## [INSTRUCTIONS TO FOLLOW]
Copy all of the following material line by line, keeping every word, number, and punctuation mark unchanged.

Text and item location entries
· · · · ·

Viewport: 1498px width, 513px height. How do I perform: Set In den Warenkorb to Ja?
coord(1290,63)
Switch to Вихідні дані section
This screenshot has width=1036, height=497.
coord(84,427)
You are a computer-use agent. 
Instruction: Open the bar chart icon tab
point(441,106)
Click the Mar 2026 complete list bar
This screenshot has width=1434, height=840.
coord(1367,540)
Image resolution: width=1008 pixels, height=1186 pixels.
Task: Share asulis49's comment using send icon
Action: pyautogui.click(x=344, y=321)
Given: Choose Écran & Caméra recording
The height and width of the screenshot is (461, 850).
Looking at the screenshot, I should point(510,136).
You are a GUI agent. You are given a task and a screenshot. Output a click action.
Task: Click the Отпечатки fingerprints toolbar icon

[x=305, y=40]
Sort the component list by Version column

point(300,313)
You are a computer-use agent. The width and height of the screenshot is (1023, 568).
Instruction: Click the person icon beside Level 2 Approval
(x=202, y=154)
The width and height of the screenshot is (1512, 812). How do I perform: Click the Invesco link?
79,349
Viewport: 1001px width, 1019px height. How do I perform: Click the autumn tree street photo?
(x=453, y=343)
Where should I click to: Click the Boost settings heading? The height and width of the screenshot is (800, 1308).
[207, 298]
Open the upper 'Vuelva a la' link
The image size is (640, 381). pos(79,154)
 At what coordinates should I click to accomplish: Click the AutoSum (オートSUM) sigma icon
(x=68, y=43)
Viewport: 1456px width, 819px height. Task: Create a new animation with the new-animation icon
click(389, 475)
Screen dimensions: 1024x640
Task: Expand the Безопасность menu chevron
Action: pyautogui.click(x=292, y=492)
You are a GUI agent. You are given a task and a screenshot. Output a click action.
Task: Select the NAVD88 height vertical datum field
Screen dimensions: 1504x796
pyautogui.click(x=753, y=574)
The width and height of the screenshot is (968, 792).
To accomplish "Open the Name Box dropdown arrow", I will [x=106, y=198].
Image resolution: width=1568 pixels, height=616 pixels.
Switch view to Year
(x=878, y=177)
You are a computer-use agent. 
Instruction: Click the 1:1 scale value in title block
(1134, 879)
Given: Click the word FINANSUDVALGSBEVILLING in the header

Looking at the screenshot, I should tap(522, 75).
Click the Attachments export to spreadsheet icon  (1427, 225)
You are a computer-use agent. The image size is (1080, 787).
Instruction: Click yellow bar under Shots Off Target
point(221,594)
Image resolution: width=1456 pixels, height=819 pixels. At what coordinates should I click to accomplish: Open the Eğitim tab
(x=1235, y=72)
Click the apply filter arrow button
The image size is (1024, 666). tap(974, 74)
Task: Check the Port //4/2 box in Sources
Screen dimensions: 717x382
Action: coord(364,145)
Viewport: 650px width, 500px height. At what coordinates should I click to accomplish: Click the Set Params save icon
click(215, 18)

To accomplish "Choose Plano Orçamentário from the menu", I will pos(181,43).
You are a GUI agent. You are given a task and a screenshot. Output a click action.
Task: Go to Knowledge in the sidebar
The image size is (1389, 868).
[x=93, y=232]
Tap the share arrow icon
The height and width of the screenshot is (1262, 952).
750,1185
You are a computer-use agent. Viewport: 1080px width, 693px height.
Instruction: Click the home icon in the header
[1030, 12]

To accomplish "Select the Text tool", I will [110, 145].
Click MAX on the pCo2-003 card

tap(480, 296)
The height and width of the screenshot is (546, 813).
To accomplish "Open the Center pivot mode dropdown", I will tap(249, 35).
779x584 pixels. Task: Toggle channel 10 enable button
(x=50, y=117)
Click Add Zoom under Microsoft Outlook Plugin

· · · · ·

## [REPLY]
Viewport: 1498px width, 513px height. How do I perform: Set In den Warenkorb to Ja?
coord(1290,63)
Switch to Вихідні дані section
This screenshot has width=1036, height=497.
coord(84,427)
You are a computer-use agent. 
Instruction: Open the bar chart icon tab
point(441,106)
Click the Mar 2026 complete list bar
This screenshot has width=1434, height=840.
coord(1367,540)
Image resolution: width=1008 pixels, height=1186 pixels.
Task: Share asulis49's comment using send icon
Action: pyautogui.click(x=344, y=321)
Given: Choose Écran & Caméra recording
The height and width of the screenshot is (461, 850).
Looking at the screenshot, I should point(510,136).
You are a GUI agent. You are given a task and a screenshot. Output a click action.
Task: Click the Отпечатки fingerprints toolbar icon

[x=305, y=40]
Sort the component list by Version column

point(300,313)
You are a computer-use agent. The width and height of the screenshot is (1023, 568).
Instruction: Click the person icon beside Level 2 Approval
(x=202, y=154)
The width and height of the screenshot is (1512, 812). How do I perform: Click the Invesco link?
79,349
Viewport: 1001px width, 1019px height. How do I perform: Click the autumn tree street photo?
(x=453, y=343)
Where should I click to: Click the Boost settings heading? The height and width of the screenshot is (800, 1308).
[207, 298]
Open the upper 'Vuelva a la' link
The image size is (640, 381). pos(79,154)
 At what coordinates should I click to accomplish: Click the AutoSum (オートSUM) sigma icon
(x=68, y=43)
Viewport: 1456px width, 819px height. Task: Create a new animation with the new-animation icon
click(389, 475)
Screen dimensions: 1024x640
Task: Expand the Безопасность menu chevron
Action: pyautogui.click(x=292, y=492)
You are a GUI agent. You are given a task and a screenshot. Output a click action.
Task: Select the NAVD88 height vertical datum field
Screen dimensions: 1504x796
pyautogui.click(x=753, y=574)
The width and height of the screenshot is (968, 792).
To accomplish "Open the Name Box dropdown arrow", I will [x=106, y=198].
Image resolution: width=1568 pixels, height=616 pixels.
Switch view to Year
(x=878, y=177)
You are a computer-use agent. 
Instruction: Click the 1:1 scale value in title block
(1134, 879)
Given: Click the word FINANSUDVALGSBEVILLING in the header

Looking at the screenshot, I should tap(522, 75).
Click the Attachments export to spreadsheet icon  (1427, 225)
You are a computer-use agent. The image size is (1080, 787).
Instruction: Click yellow bar under Shots Off Target
point(221,594)
Image resolution: width=1456 pixels, height=819 pixels. At what coordinates should I click to accomplish: Open the Eğitim tab
(x=1235, y=72)
Click the apply filter arrow button
The image size is (1024, 666). tap(974, 74)
Task: Check the Port //4/2 box in Sources
Screen dimensions: 717x382
Action: coord(364,145)
Viewport: 650px width, 500px height. At what coordinates should I click to accomplish: Click the Set Params save icon
click(215, 18)

To accomplish "Choose Plano Orçamentário from the menu", I will pos(181,43).
You are a GUI agent. You are given a task and a screenshot. Output a click action.
Task: Go to Knowledge in the sidebar
The image size is (1389, 868).
[x=93, y=232]
Tap the share arrow icon
The height and width of the screenshot is (1262, 952).
750,1185
You are a computer-use agent. Viewport: 1080px width, 693px height.
Instruction: Click the home icon in the header
[1030, 12]

To accomplish "Select the Text tool", I will [110, 145].
Click MAX on the pCo2-003 card

tap(480, 296)
The height and width of the screenshot is (546, 813).
To accomplish "Open the Center pivot mode dropdown", I will tap(249, 35).
779x584 pixels. Task: Toggle channel 10 enable button
(x=50, y=117)
Click Add Zoom under Microsoft Outlook Plugin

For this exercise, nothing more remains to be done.